Novos rumos para a estrutura e governança da reserva
Com essa alteração, a Reserva do Roncador passa a ser oficialmente denominada Estação Ecológica Roncador. O presidente do ICMBio, Mauro Oliveira Pires, explicou que a mudança exige a elaboração de um plano de manejo detalhado e a criação de um conselho gestor, conforme os protocolos adotados para as demais estações ecológicas federais.
A cogestão entre ICMBio e IBGE seguirá diretrizes conjuntas para assegurar que a vocação científica da reserva seja mantida. O presidente do IBGE, Márcio Pochmann, ressaltou que a oficialização da unidade está alinhada à agenda nacional de combate às mudanças climáticas, ampliando a capacidade de monitoramento e pesquisa do local, que se tornará um laboratório ainda mais relevante para o país.

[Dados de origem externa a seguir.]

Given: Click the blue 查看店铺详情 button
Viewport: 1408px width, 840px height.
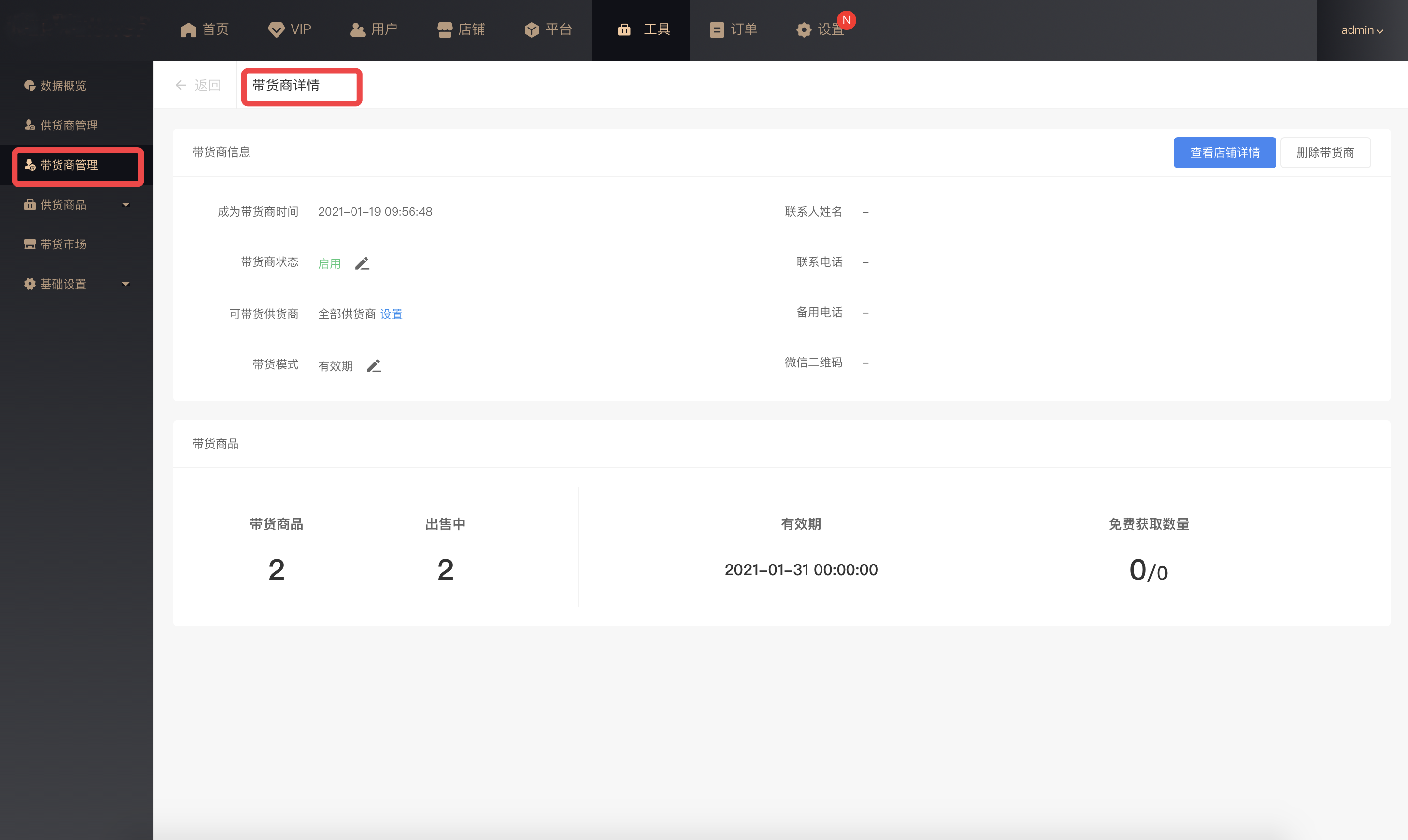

Legado científico e monitoramento climático consolidado
A importância da reserva ultrapassa os limites do Distrito Federal. Criada em 22 de dezembro de 1975, ela já era reconhecida internacionalmente desde 1993, quando a Unesco a incluiu como Área Núcleo da Reserva da Biosfera do Cerrado. A unidade conta com infraestrutura avançada, incluindo laboratórios, herbário e estações meteorológicas, que atraem pesquisadores do Brasil e do exterior.